On the 72nd anniversary of the arrest of Ethel Rosenberg for allegedly providing valuable, top-secret information to the Russians about nuclear weapons designs, radar, sonar and jet propulsion engines, the WashingtonPost  broke an explosive story headlined:  FBI searched Trump’s home to look for nuclear documents and other items, sources say.”

If true, the prospect of Trump selling highly classified nuclear documents to Vladimir Putin or the Saudis for billions of dollars and life-time asylum from US prosecution, adds an entirely new, and dangerous dimension, to the definition of Domestic Terrorism.  Especially, if the terrorist conducting nuclear blackmail, is an angry, aggrieved, ex-President, entrusted with the most sensitive life and death secrets imaginable.
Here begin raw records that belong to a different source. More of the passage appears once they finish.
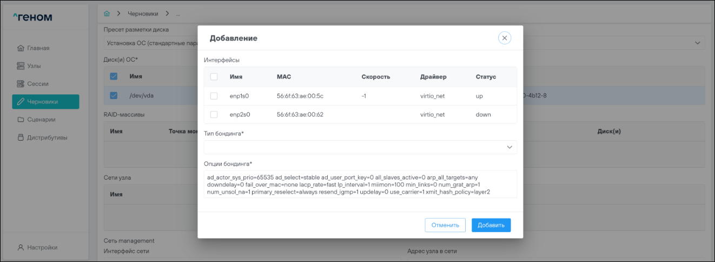The height and width of the screenshot is (262, 715).
Task: Click the Сессии sidebar icon
Action: [21, 84]
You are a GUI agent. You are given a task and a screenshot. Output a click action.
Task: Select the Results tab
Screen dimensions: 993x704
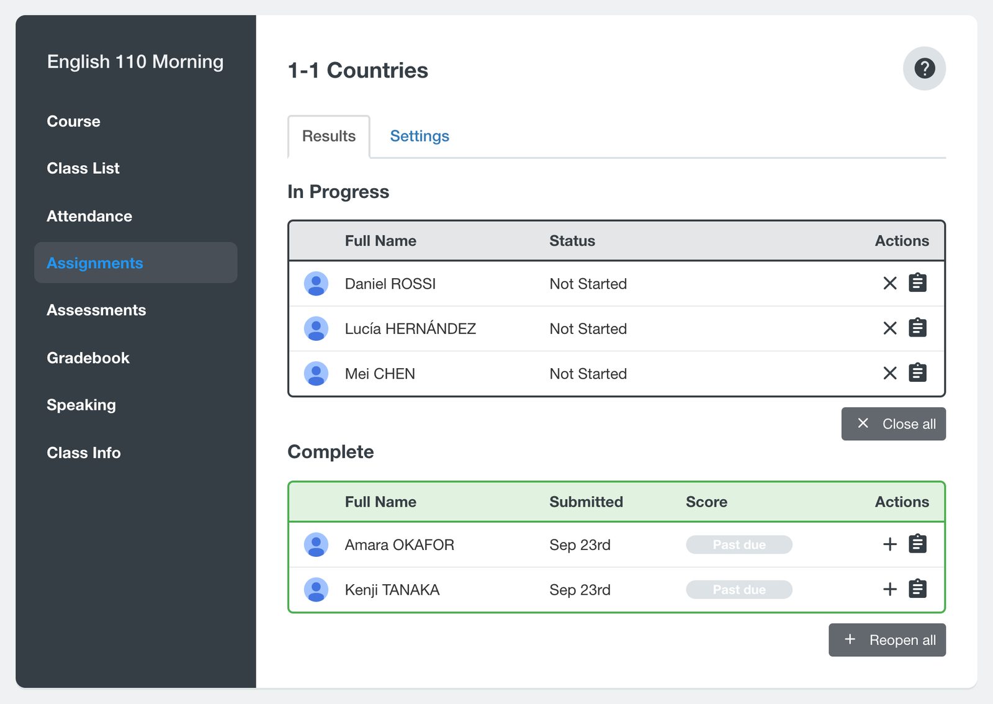pyautogui.click(x=329, y=137)
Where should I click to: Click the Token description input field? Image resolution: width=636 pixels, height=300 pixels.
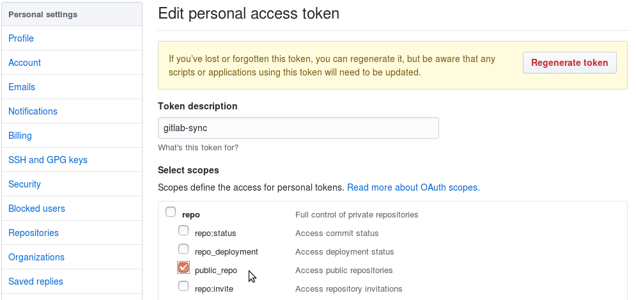tap(298, 128)
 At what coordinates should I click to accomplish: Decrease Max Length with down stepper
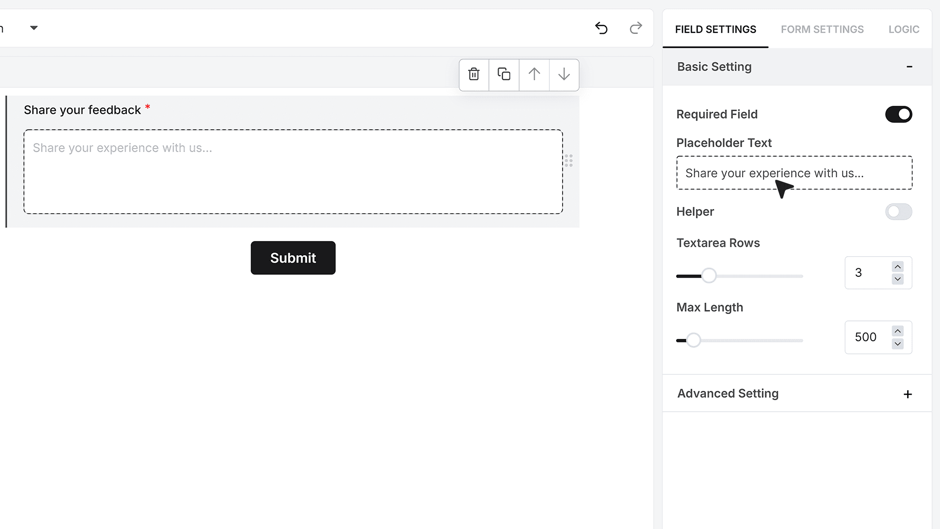pos(897,344)
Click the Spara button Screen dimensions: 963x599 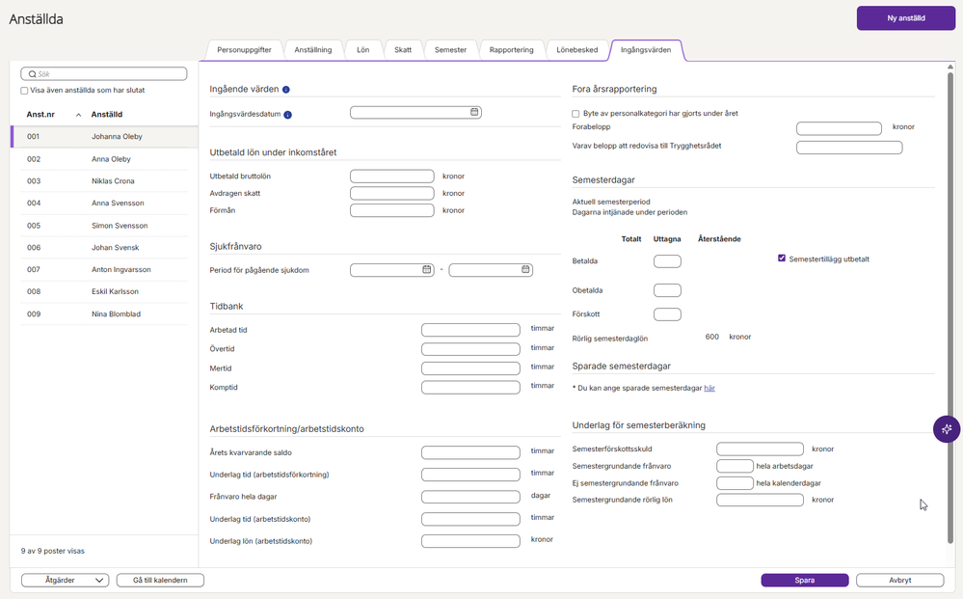click(804, 581)
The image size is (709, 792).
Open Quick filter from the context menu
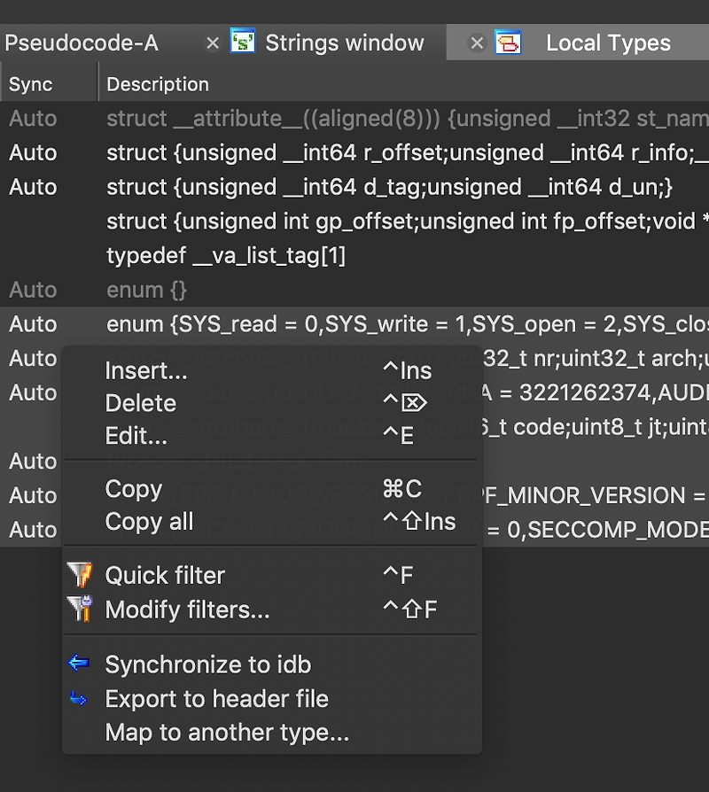[x=165, y=575]
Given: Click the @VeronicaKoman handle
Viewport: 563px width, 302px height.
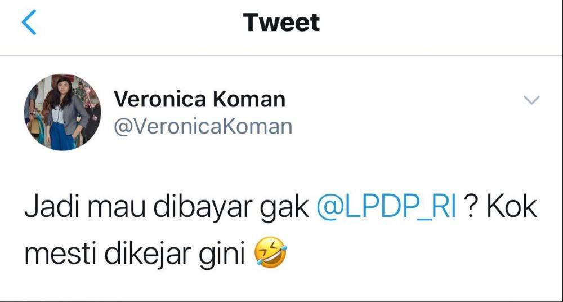Looking at the screenshot, I should point(203,127).
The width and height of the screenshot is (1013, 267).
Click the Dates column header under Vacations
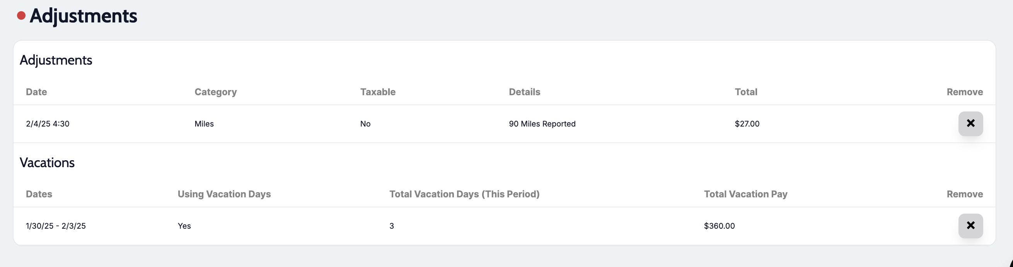[39, 194]
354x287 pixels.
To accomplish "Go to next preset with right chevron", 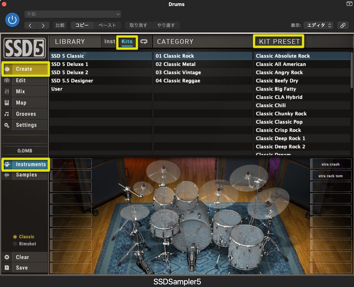I will click(43, 26).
 If the story was simply a “leak” by a patriotic FBI agent or DOJ employee intended to force Trump’s hand to release the detailed FBI affidavit revealing the crimes for which there was probable cause to search his home, Trump has been brilliantly outmaneuvered in an extraordinary high stakes game.    In order to prove that he hadn’t commoditized nuclear secrets to our enemies—a crime punishable by life imprisonment or execution, as the Rosenberg’s learned–Trump would have no choice but to release the documents.  Release of the sealed FBI search warrant, inventory documents and the affidavit—which can be like a lengthy indictment– threatens to strip bare the litany of crimes committed by Trump– serious enough to merit a court-ordered search of Mar-A-Lago.  It’s a lose/lose situation for Trump.

I devoured this five-alarm story from every media source I could find, when visions of Ethel Rosenberg, played by Meryl Streep in the HBO production of Tony Kushner’s Angels in America, began dancing on my brain.  Quickly, I ran to get my printed copy of Kushner’s Pulitzer Prize winning play.

I turned to the page where the ghost of Ethel Rosenberg shows up at Roy Cohn’s bedside, as he lay dying of AIDS.  Cohn, who 20 years later would become Donald Trump’s personal attorney, had hounded Ethel and her husband Julius into electric-chair executions three years after her arrest .  

ETHEL:  They won, Roy.  You’re not a lawyer anymore.

ROY:  But am I dead?

ETHEL:  No.  They beat you.  You lost.

               (Pause)

ETHEL:

               I decided to come here so I could see if I could forgive you.   You who I have hated so terribly.  I have borne my hatred for you up into the heavens and made a needlesharp little star in the sky out of it.  It’s the star of Ethel Rosenberg’s Hatred, and it burns every year for one night only, June 19. (June 19, 1953, was the day Ethel and her husband Julius were executed.  Ethel had to be electrocuted three times before she finally died.)  It burns acid green.

            I came to forgive, but all I can do is take pleasure in your misery.  Hoping I’d get to see you die more terrible than I did.  And you are, ‘cause you’re dying in shit, Roy, defeated.  And you could kill me, but you could never defeat me. You never won.  And when you die all anyone will say is:  better he had never lived at all.”

 We know from decades of evidence going back 50 years, when Trump and Roy Cohn  blocked Black families from moving into federally funded Trump-owned apartments in Brooklyn, that the ex-President is capable of unencumbered evil, as he proved again and again, with his calls for the death of the ultimately innocent Central Park Five, the fabrications over Barack Obama’s birth certificate and Mexicans storming the border, and the continuing Big Lie about the 2020 Election, and the incitement of people to violence on his behalf.

 The only President in all of American history to be twice impeached, Trump’s recklessness, and disregard for any order but his, and his breathtaking lawbreaking have surprised even those of us who have long pegged him as a criminal cipher and a con, and a mob-boss wannabe.  

Now, a calm, fearless Attorney General who brought the Oklahoma City Bomber to justice a generation ago, and lost family members to the lawlessness of Nazi Germany, has shown the world, that another totalitarian emperor has no clothes, and no where left to hide.

Maybe, the only eulogy that could be given for Trump’s 50-year temper tantrum in the public eye, is a variation on the theme expressed by the ghost of Ethel Rosenberg, over Roy Cohn’s deathbed:  “Better he never had never lived a public life at all.”